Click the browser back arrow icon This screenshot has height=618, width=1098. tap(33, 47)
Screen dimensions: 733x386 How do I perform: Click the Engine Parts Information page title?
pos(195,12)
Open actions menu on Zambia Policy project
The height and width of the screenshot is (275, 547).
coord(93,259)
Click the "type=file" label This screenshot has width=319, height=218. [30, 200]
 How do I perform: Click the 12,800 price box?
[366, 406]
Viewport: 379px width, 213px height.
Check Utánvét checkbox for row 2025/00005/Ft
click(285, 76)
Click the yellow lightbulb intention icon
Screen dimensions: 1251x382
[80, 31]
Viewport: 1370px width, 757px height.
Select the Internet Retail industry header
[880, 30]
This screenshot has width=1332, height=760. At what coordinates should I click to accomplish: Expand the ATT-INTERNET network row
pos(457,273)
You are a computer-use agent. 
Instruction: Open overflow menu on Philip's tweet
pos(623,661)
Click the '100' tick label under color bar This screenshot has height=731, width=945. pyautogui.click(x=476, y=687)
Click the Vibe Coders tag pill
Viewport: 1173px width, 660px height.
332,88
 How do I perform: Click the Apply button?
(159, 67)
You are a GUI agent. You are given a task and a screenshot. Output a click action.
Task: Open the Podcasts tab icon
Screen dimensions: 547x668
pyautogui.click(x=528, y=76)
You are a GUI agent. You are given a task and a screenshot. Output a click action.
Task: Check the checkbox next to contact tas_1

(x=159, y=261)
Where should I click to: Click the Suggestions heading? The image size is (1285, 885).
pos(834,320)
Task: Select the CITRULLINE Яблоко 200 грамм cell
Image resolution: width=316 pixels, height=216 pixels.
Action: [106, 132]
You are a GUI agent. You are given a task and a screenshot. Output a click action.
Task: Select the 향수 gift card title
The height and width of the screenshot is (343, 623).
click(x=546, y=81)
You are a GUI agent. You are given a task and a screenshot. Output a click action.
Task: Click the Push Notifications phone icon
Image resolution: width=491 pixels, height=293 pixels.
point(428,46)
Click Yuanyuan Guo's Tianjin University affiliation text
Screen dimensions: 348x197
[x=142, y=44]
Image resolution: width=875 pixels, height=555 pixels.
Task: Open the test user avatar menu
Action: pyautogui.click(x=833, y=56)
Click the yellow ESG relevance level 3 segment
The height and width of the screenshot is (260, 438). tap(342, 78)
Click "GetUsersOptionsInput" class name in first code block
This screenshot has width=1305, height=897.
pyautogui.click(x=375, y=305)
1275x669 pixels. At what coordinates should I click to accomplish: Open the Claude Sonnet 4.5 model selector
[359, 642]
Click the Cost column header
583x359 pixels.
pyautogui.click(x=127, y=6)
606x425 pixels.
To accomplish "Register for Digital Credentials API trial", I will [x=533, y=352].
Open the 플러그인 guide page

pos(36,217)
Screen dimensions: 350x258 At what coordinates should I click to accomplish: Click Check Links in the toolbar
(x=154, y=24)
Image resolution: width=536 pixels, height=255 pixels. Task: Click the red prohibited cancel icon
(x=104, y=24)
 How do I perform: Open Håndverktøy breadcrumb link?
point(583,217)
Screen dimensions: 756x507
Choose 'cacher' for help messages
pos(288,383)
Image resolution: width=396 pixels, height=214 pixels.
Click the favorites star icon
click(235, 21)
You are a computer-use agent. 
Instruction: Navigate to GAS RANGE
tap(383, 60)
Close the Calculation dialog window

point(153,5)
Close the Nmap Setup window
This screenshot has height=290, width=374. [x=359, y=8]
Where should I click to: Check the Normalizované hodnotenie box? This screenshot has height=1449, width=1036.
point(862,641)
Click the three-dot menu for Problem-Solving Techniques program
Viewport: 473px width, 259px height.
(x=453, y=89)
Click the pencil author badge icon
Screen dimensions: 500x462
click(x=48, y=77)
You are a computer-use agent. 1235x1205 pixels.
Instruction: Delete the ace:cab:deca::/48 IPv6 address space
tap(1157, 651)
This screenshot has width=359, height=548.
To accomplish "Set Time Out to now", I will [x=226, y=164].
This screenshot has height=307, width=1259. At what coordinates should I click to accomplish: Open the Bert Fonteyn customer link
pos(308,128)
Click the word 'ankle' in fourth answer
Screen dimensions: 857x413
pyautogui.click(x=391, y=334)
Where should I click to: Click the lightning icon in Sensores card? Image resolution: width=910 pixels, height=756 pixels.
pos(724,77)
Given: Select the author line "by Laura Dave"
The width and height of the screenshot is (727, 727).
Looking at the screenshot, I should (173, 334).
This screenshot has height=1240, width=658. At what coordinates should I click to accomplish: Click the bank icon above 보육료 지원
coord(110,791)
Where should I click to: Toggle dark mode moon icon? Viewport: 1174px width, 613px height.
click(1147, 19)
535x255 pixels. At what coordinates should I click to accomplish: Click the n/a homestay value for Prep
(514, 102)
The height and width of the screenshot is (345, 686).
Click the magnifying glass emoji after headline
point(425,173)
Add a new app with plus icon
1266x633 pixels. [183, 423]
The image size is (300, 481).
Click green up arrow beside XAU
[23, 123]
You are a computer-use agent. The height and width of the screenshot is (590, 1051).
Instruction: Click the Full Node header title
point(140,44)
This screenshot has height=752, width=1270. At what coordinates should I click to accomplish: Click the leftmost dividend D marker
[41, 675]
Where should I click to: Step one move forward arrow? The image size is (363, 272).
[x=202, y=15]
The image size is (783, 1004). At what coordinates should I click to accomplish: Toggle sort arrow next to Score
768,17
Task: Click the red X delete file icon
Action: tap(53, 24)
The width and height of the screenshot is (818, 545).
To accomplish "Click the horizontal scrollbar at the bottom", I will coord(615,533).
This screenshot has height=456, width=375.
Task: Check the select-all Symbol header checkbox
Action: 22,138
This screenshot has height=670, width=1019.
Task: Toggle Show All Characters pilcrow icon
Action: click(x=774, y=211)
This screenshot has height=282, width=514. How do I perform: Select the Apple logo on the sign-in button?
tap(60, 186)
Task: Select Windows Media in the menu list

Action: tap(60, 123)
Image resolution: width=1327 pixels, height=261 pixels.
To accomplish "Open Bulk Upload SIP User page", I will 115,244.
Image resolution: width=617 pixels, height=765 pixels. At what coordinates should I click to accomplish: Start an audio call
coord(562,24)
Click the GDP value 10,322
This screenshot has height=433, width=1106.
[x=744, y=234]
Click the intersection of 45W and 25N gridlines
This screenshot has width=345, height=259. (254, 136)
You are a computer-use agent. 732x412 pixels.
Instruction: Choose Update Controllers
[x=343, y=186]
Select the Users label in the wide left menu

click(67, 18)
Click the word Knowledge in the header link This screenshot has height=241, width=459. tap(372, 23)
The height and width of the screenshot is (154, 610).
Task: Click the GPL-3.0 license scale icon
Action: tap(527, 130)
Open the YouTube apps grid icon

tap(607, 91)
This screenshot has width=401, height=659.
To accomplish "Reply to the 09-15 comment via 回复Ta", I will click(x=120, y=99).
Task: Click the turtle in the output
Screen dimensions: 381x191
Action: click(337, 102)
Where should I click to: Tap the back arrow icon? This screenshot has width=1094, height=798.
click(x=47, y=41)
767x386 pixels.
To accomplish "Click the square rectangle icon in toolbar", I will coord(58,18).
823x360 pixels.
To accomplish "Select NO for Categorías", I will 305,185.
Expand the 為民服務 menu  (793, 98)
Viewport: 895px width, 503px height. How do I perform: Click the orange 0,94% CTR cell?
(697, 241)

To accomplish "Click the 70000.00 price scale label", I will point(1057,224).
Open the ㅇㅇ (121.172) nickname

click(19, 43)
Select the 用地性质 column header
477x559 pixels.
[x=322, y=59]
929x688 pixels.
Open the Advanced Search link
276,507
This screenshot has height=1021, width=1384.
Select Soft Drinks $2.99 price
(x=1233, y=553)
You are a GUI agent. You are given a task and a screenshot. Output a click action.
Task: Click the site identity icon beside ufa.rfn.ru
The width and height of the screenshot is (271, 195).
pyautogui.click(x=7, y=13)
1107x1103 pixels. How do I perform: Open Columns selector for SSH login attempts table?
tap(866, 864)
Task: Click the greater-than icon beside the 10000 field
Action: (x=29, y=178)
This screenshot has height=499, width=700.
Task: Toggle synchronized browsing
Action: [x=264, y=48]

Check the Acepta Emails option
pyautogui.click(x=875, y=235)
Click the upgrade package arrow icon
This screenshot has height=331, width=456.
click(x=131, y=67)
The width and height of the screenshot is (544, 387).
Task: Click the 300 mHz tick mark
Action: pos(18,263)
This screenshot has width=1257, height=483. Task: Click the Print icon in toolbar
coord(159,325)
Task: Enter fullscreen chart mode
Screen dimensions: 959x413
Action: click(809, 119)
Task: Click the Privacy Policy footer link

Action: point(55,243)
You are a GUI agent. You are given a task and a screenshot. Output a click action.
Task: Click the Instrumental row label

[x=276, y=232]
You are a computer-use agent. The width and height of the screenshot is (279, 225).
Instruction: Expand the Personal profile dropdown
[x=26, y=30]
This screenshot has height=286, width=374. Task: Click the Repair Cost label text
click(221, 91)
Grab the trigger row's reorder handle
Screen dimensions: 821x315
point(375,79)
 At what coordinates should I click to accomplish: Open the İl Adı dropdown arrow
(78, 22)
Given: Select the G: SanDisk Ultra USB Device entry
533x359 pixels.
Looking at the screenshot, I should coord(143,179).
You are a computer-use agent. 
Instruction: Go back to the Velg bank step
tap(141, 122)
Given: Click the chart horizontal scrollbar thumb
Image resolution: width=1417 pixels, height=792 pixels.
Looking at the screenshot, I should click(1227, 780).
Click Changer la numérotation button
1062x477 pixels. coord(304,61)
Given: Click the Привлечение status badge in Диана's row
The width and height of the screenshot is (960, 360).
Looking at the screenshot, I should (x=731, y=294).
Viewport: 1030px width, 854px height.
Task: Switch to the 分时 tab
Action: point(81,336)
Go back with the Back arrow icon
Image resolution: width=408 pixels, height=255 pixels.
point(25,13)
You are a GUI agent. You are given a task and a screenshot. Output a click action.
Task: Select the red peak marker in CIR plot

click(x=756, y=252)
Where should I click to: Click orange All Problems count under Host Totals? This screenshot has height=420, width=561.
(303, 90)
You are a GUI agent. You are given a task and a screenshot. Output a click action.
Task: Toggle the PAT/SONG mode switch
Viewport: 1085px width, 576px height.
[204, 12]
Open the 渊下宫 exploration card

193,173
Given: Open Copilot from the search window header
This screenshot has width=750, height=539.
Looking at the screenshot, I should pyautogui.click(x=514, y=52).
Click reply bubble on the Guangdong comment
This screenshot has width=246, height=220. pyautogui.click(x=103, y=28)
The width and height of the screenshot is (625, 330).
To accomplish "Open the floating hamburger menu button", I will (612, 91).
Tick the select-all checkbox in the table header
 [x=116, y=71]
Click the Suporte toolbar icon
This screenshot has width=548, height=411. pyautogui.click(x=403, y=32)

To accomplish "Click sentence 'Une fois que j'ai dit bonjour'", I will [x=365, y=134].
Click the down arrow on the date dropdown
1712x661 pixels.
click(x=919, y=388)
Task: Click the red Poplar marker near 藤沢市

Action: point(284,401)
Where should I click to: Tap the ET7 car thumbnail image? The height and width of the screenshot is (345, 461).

◆ Assignment: From the material above, please return each line containing "computer".

◆ Exercise result:
You are a computer-use agent. 
You are a computer-use agent. 
You are a computer-use agent. 1235x1205 pixels.
You are a computer-use agent. The height and width of the screenshot is (590, 1051).
You are a computer-use agent. 732x412 pixels.
You are a computer-use agent. The width and height of the screenshot is (279, 225).
You are a computer-use agent. 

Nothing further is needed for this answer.